Thesis of Loïc Blet


Subject:
Integrating (hyper)tree decomposition techniques in a hybrid generic framework for solving constraint satisfaction problems.

Defense date: 30/09/2015

Advisor: Christine Solnon
Coadvisor: Samba Ndojh Ndiaye

Summary:

constraint satisfaction problems are combinatorial NP-complete problems. These problems can be solved by two kinds of methods :
- tree search, which constructs a search tree and at each tree node checks the local consistency to (try to) reduce the number of possibles combinations ;
- local search, which explores the search space in an incomplete manner, modifying iteratively and localy an initial combination.
A hybrid generic algorithm combining these two methods has been proposed in [PV04]. The idea is to structure the search space as a graph and not as a tree, each node reprensenting a partial consistant instanciation. This algorithm is parametrized and can be instanciated in different solvers such as tree search and local search but also as intermediary solvers allowing to explore the search space in a new way.

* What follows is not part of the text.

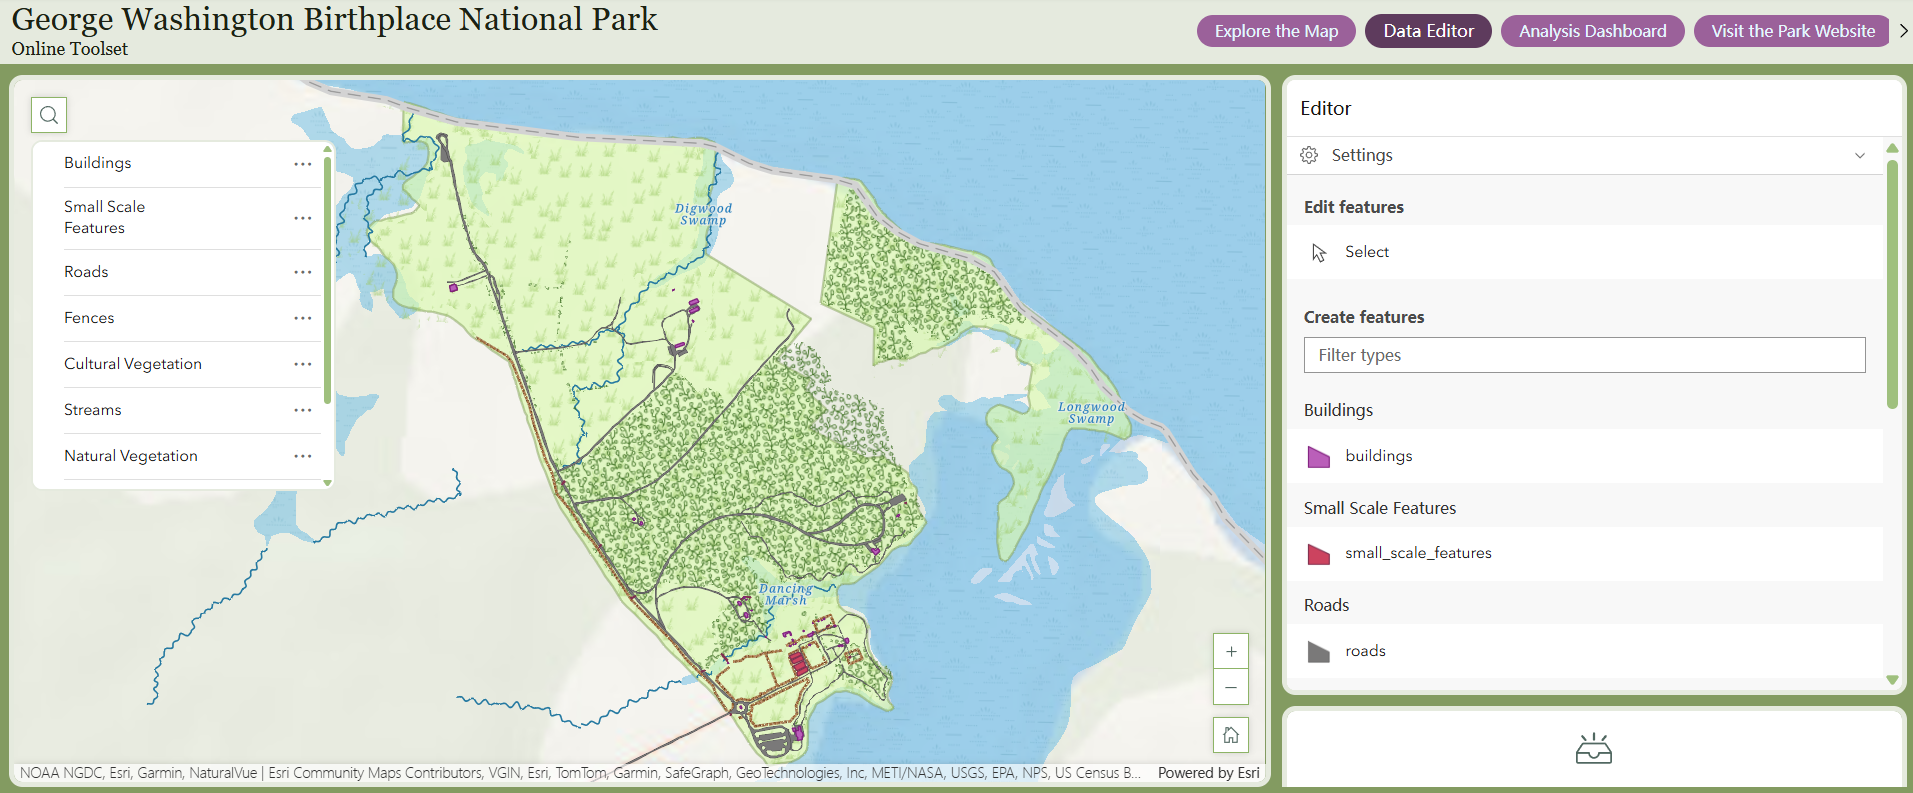Open the Data Editor tab

(x=1428, y=31)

We propose to study the possibilities of integrating CSP decomposition techniques in this generic algorithm. (Hyper)tree CSP decompositions exploit the CSP structure to provide better complexity bounds thanks to the affectation heuristic, which keeps track of the independent sub-problems of the CSP and thus saving (no)goods to avoid redundancy. These techniques allowed for better experimental results of algorithms based on a treee search.
Firstly we want to have a framework which integrates decomposition techniques in the generic algorithm of [PV04], combining all methods of decomposition and (no)good recording. Then, we want to study complexity bounds according to different parametrization. Finally, we want to propose new instanciations of this generic algorithm using decomposition techniques to speed up the resolution of structured CSPs.
Efficiency of these new instanciations will be evaluated experimentally on structured instances such frequency allocation problems.